I am reading out a sensor at 500 Hz and the read operation takes about 400 us to complete. At the same time I am runnig a different app, where I want to output some data to the nsh.
The code is the following
... snip ...
Post by max.kriegleder-/***@public.gmane.org [nuttx]
This works in principle. However, if I add a few more printf lines, the app blocks and only if I hit the keyboard (or hold a key down) the output refreshes. So I guess the poll blocks?.
stdin will be blocking so 'read(0, &c, 1)' should block until some key is pressed (or a signal is received). But you call poll on stdin before that POLL_IN so I think your analysis is correct.




There must be an error in the serial poll logic. That is the code in drivers/serial.c.

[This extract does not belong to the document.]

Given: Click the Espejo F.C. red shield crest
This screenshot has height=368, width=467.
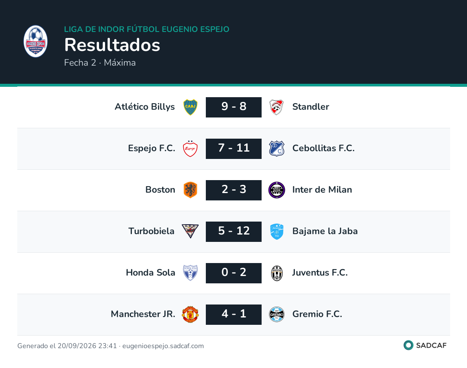Looking at the screenshot, I should (190, 149).
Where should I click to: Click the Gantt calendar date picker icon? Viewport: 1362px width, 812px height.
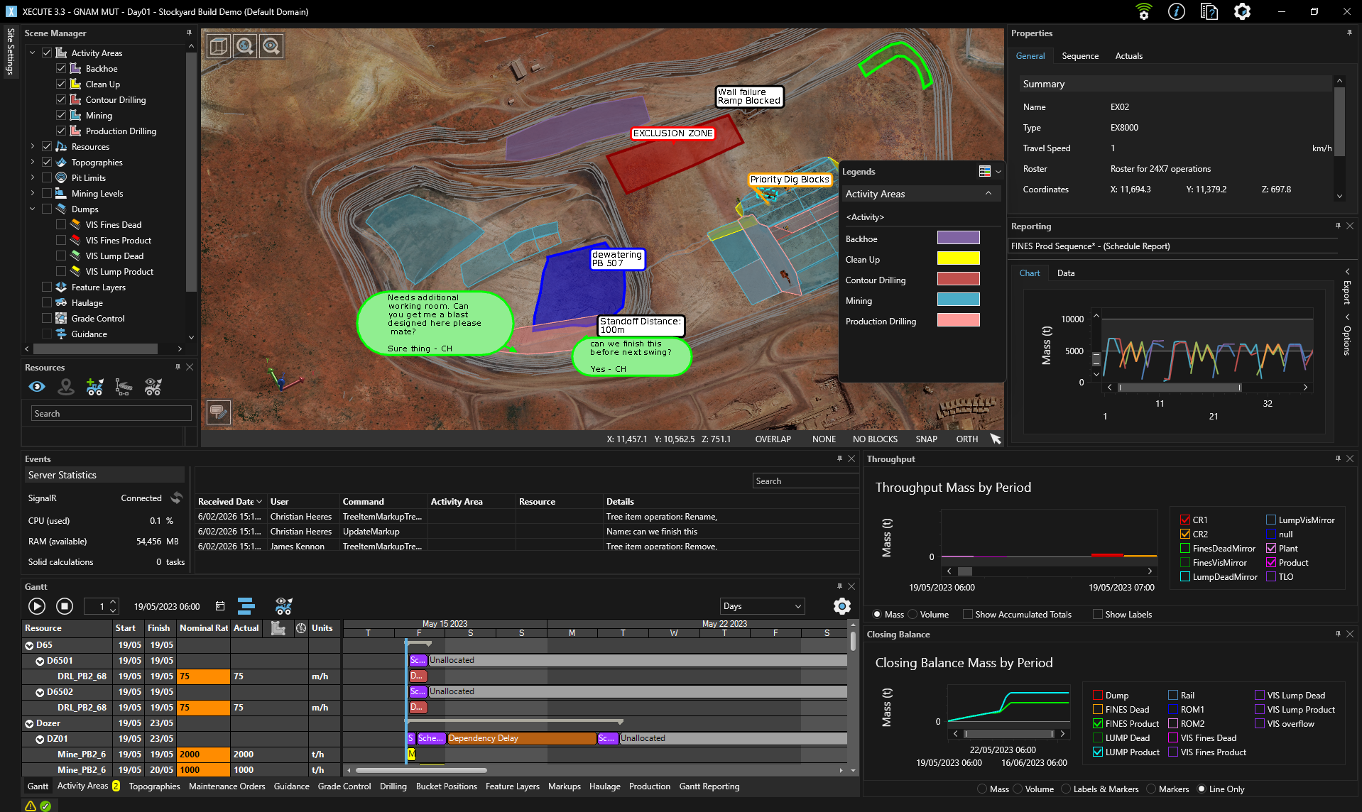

When data is received, the function uart_datareceived() should be called. It should be called from drivers/serialirq.c as part of the USART interrupt handling whenever any characters are received.




uart_datareceived() will call uart_pollnotify(dev, POLLIN) which should wake up any thread waiting for the POLLIN event.




So something in that above sequence must not be working.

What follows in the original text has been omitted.